Although TCP is the most widely used transport protocol, others are also in use. Some applications, such as transmission of voice or video information, do not require lossless transmissions and would not be able to incorporate packets that were retransmitted after loss. Applications such as these might use the User Data Protocol (UDP) which does not guarantee delivery. Losses in video information might be dealt with by encoding in packets of multiple classes and transmitting a low-resolution picture using TCP, with supplemental low-priority or high-resolution packets sent using UDP.
Thus, the control of traffic in the Internet is fully distributed, and feedback greatly affects traffic. Empirical results show that traffic is “bursty” and has fractal behavior over a wide range of time scales. This characteristic was discovered by analysis of data at Bellcore in the early 1990s and subsequently verified by a number of independent studies. The main cause of this self-similarity is the heavy-tailed property in the distribution of lengths of files or Web documents. (For a heavy-tailed distribution, P[X>x] ~ x−k, where k is a positive number; i.e., the probability that the length of a file is at least x decays very slowly, namely hyperbolically in x.) Queuing systems with exponential-type distributions are rather easy to model using Markovian techniques, but systems with heavy-tailed distributions, while more realistic, are quite difficult to analyze.
Currently, it is becoming feasible to create temporal models good enough for studying traffic performance at a single node or router. It would be desirable to have spatio-temporal models that enable study of the performance of the network as a whole (Problem 1).
Problem 1. Create spatio-temporal-layered models that represent various communication levels (application, transport, physical layer, and so on) and that capture and predict useful information about Internet behavior.
To date, single TCP sessions have been modeled as stationary ergodic loss processes. Many recently developed models assume that a single queue is the bottleneck, with several long-lived and homogeneous TCP sessions coming through; this results in a fluid-like model. TCP connections in a realistic Internet-like context, with its naturally occurring heterogeneities, cannot be modeled yet.
Willinger also noted that there has been some study of a new variation of TCP that randomly deletes packets at a linearly increasing rate when the queue length is too great, even if buffers are available. Debasis Mitra of Bell Laboratories, Lucent Technologies, noted that if cost is additive, and if treatment at the next node is not dependent on treatment at past ones, this protocol can be modeled as a Markov decision process.
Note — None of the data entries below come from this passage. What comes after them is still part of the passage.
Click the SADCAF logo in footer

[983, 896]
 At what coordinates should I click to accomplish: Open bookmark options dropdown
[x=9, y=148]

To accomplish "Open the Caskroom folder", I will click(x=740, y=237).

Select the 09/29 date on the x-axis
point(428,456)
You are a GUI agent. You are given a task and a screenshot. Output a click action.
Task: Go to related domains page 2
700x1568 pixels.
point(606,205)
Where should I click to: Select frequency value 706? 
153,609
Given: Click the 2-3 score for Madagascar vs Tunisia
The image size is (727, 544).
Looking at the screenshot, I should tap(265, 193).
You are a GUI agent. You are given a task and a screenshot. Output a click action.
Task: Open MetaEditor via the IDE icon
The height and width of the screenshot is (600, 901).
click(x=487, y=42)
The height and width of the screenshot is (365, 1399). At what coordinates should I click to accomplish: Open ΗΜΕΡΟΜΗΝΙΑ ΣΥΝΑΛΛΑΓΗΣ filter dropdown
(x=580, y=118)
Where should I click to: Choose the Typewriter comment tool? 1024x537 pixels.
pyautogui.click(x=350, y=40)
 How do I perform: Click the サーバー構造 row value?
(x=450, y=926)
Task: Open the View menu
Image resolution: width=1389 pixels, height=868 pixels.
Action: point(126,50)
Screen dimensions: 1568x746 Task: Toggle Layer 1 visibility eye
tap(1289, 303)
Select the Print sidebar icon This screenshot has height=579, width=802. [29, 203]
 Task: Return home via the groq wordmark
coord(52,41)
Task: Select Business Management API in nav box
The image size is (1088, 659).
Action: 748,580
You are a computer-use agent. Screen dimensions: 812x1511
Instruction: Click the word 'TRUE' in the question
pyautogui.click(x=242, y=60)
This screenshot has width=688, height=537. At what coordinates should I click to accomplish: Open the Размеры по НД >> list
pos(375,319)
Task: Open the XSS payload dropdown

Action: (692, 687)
The use of stochastic differential equations would also be an approach to modeling router behavior.
If the characteristics of routers (e.g., buffer capacity, number of outward connections, protocols) are poorly modeled, then network designers are likely to overdesign (resulting in networks that are more expensive than necessary) or otherwise have difficulty ensuring good network performance. The cost implications are significant, owing to the number of routers in a network and the expense of wasting bandwidth, especially in wireless systems.